What % would you aim for to make it worth your while?

Residential only from my perspective/interest… one of the guys in the group has invested heavily in commercial (warehouses) on his own behalf and has done very well… maybe residential only was a mistake but that is what the group was set up for!

… I wish that was it!! how about…

insurance/management fees,
PRTB registration fees,
advertisement costs,
interest payments,
BER certs,
daft ad fees,
dustbin fees for multi-unit places,
general cleaning/gardening,
fire alarm servicing,
legal fees (if/when it goes to it…contracts and/or evictions),
tenants not paying,
etc

I think I typed in a full post before summarising a spreadsheet that I use to evaluate places… whilst it depends upon the exact location I would say steer clear if you are not getting at least 10% gross… 15/18% gross was possible in 2012/13 for some properties.

There was a brief moment in 2012 when Irish property made sense from an investment pov,a decent well fitted well finished 2 bedder apt could be bought in Finglas for 95k with a rent of €1050.
I expected property to remain at that price for a considerable time given the magnitude of the crash,foolish Rimbaud.

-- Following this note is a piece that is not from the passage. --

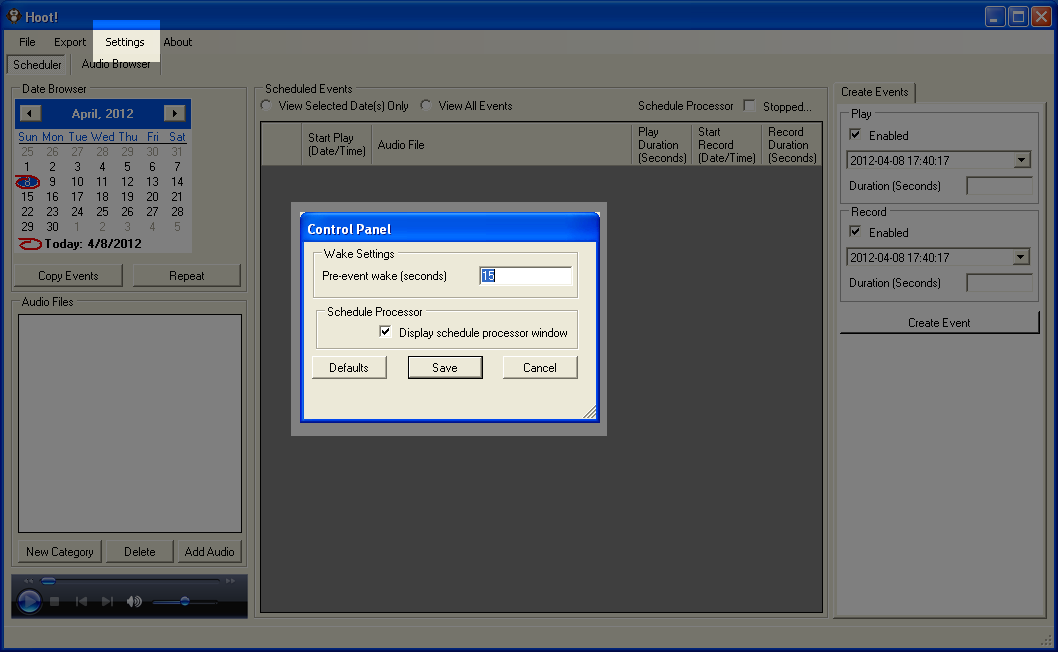Go to previous month in calendar
1058x652 pixels.
31,114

The reason I am finishing up with Irish property is the whole uncertainty of the tax treatment Landlords receive,it can change dramatically from budget to budget,the appealing treatment those who invested in sec 23 received form Fianna Fail and the knee jerk reaction from the Labour element in Govt regarding rent control saw me finally throwing the hat at it.

If I were looking at net yield I would want 12 to 15% to make the whole thing worth getting off my arse for given the nature of this rigged game.

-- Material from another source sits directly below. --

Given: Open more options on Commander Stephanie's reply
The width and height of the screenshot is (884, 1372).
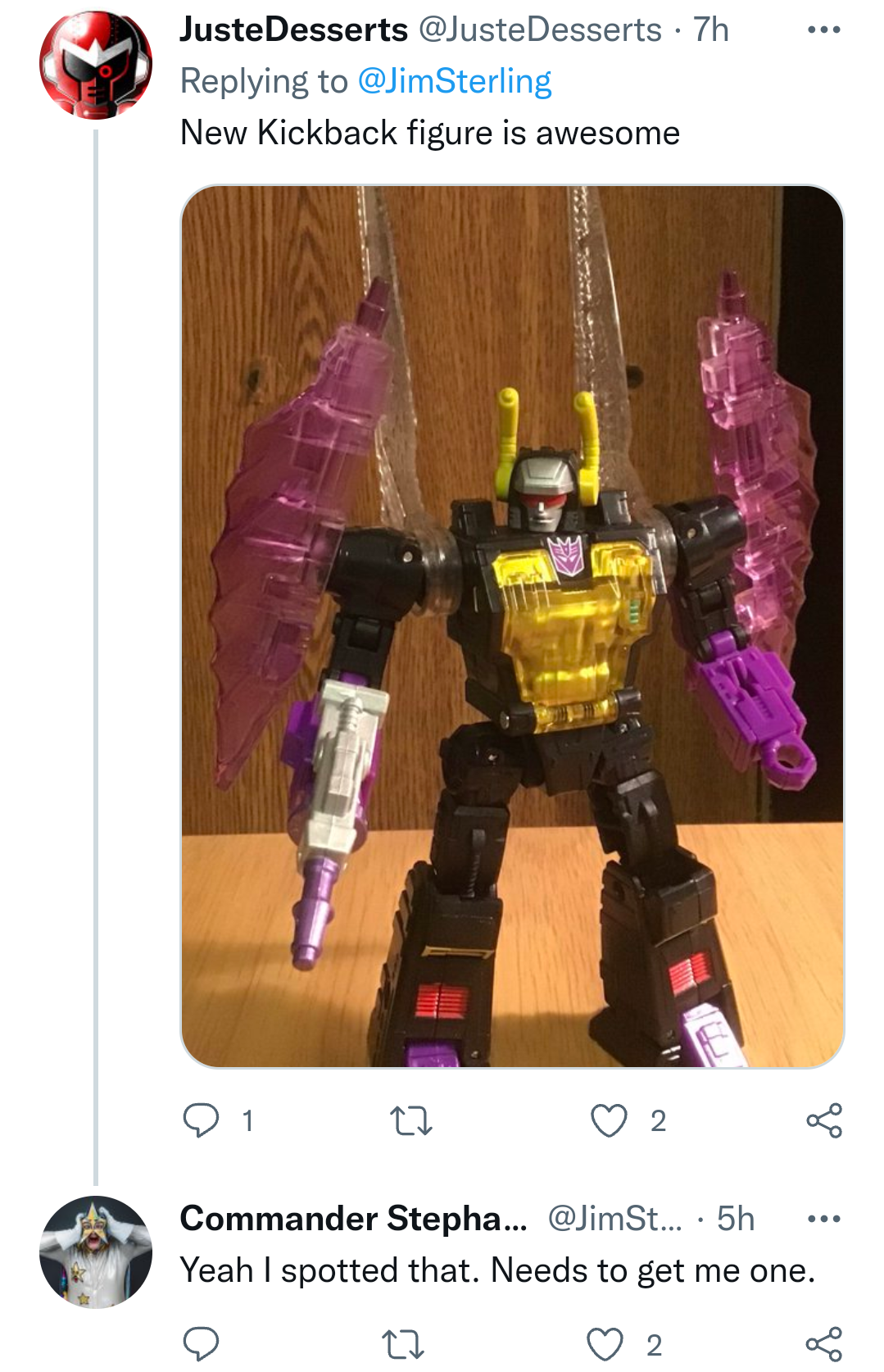Looking at the screenshot, I should point(823,1219).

We have recently gone sale agreed on our investment property and hopefully the sale goes through. The reasons we decided to get out are increased taxes and difficult taxes. We realized the hassle and stress was not worth any return. The rental market is a mess in Ireland and the PRTB are no help you have bad landlords and bad tenants and really no protection for the party at the other end. We has a tenant stop paying rent then when we served notice report is to the PRTB for substandard accommodation. She made false claims the house was falling down around her it is 10 years old I had replaced the kitchen and all the wooden floors only the year before. She claimed the roof was leaking and she was nearly electrocuted as a result. She would not let any repairmen in when we would send them out. The roof company were able to go up and check the roof and there was no leak. She was so difficult the lady from the PRTB said to use any means necessary to get rid off her even if it meant paying her off. The husband was adamant she wasn’t getting another penny so we kept on calling out and made her life difficult and she left owing us 1000s but at least she was gone. The house was filthy and wrecked and we had no come back or protection. I wouldn’t mind but she was in the property for 6 years and was paying only 950 for a 3 bed semi in north Dublin city we increased the rent to 1050 and gave her 6 months notice in writing and this is when the problems arised even though next door was rented out for 1400. So Fingerscrossed our sale goes through and it will be one less stress in our lives.